2017 yılında Mersin'de yaşanan olayda 17 yaşında olan genç kızın Mut Devlet Hastanesi’nde yapılan muayenesinde 10 hafta üç günlük hamile olduğu tespit edildi. 

Genç kızın yaşının küçük olması ve farklı kişilerle birlikte olduğunu beyan etmesi üzerine Mut Cumhuriyet Başsavcılığı soruşturma başlattı.

Soruşturma kapsamında ifadesi alınan genç kız kimden hamile kaldığını bilmediğini, ilk birlikteliğinin 2016 yılında zorla gerçekleştirildiğini, daha sonra şantaj yapılarak ilişkiye zorlandığını söyledi. Savcılık ikisi 18 yaşından küçük 5 şüpheli hakkında “cinsel istismar” suçundan soruşturma başlattı. 

Genç kızın ailesi de şüphelilerden şikayetçi oldu ve gebeliğin sonlandırılmasını talep etti. Genç kız da tedbir olarak şiddet önleme ve izleme merkezine konuldu.

Sulh Ceza Hakimliği gebeliğin sonlandırılması talebini önce usulden reddetti. Gerekçede, başsavcılığın talepte bulunması gerektiği belirtildi. Aile savcılıktan talepte bulunmasını istedi. 

Bunun üzerine savcılık hakimlikten gebeliğin sonlandırılmasına karar verilmesini istedi. Ancak savcılığın talebi de hakimlik tarafından reddedildi. Hakimlik, bu kez de cenin yaşam hakkına vurgu yaptı, annenin sağlık durumu olumsuz etkileyen bir durum olduğuna dair dosyada rapora yer verilmediği ifade edildi.

Bu karar sonrası genç kız psikolojisinin bozuk olduğunu, doğum yapmak istemediğini, bir an önce kürtaj olmak istediğini belirten bir yazıyı savcılığa gönderdi. Başsavcılık bu talep üzerine yeniden karar verilmesini istedi. Ancak, hakimlik üçüncü kez talebi reddetti.

Savcılık bu kez de, Mersin Üniversitesi Tıp Fakültesi’nden rapor aldı. Bu sırada hamilelik 12,5 haftalık oldu. Raporda; anne yaşının küçük olması ve annenin ruhsal açıdan travmatik süreç yaşamasından dolayı gebeliğin sonlandırılmasının hem anne hem de cenin yararına olacağı belirtildi.

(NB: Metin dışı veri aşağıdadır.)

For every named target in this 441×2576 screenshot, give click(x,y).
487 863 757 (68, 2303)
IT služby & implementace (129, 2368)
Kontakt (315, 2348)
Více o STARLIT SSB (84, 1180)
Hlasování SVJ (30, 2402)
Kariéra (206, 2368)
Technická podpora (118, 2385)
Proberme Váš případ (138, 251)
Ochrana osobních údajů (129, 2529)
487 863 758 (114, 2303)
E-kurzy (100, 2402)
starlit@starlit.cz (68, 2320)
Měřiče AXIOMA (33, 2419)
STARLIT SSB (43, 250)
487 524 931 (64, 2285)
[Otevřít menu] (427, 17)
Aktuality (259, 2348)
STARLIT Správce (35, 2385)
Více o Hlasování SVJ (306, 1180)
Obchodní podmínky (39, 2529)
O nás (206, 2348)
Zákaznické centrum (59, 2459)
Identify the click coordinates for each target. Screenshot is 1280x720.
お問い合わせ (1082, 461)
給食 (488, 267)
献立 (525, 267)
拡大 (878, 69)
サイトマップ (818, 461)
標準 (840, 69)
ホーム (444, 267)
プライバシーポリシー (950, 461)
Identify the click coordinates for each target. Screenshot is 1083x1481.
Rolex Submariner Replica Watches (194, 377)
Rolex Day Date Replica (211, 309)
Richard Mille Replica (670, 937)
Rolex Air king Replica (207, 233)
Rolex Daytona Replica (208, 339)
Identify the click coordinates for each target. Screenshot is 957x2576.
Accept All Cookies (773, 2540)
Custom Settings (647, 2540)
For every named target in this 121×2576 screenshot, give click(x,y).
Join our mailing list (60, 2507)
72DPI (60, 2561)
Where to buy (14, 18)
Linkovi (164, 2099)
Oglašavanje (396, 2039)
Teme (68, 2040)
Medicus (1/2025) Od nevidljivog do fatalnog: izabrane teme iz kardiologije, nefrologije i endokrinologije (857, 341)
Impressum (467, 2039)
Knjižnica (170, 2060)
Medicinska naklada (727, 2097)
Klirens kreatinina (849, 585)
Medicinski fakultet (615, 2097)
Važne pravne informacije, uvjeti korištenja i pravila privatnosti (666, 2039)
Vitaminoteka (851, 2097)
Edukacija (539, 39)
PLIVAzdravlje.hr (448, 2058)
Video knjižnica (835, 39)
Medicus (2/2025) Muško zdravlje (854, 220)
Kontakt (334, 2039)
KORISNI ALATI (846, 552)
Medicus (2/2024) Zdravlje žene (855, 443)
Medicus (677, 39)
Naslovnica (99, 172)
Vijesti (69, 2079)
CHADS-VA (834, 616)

Başsavcılık bu rapor üzerine bir kez daha gebeliğin sonlandırılması için hakimlikten talepte bulundu. Hakimlik talebi dördüncü kez reddetti. Gerekçe olarak da bu kez raporun yeterince ayrıntılı olmadığını öne sürdü.

Yılan hikayesine dönen yargı süreci devam ederken doğum gerçekleşti. Çocuk devlet korumasına alındı.

Genç kız, gebeliğinin sonlandırılması talebinin sürüncemede bırakılması nedeniyle maddi ve manevi varlığın korunması ve geliştirilmesi hakkı ile özel hayata saygı hakkının ihlal edildiğini belirterek, Anayasa Mahkemesi’ne başvurdu.

Yüksek Mahkeme, genç kızın maddi ve manevi varlığın korunması ve geliştirilmesi hakkının ihlal edildiğine hükmetti. Genç kıza 100 bin TL tazminat ödenmesini kararlaştırdı. Bu rakam AYM’nin bugüne kadar verdiği en yüksek tazminat miktarı olarak kayıtlara geçti.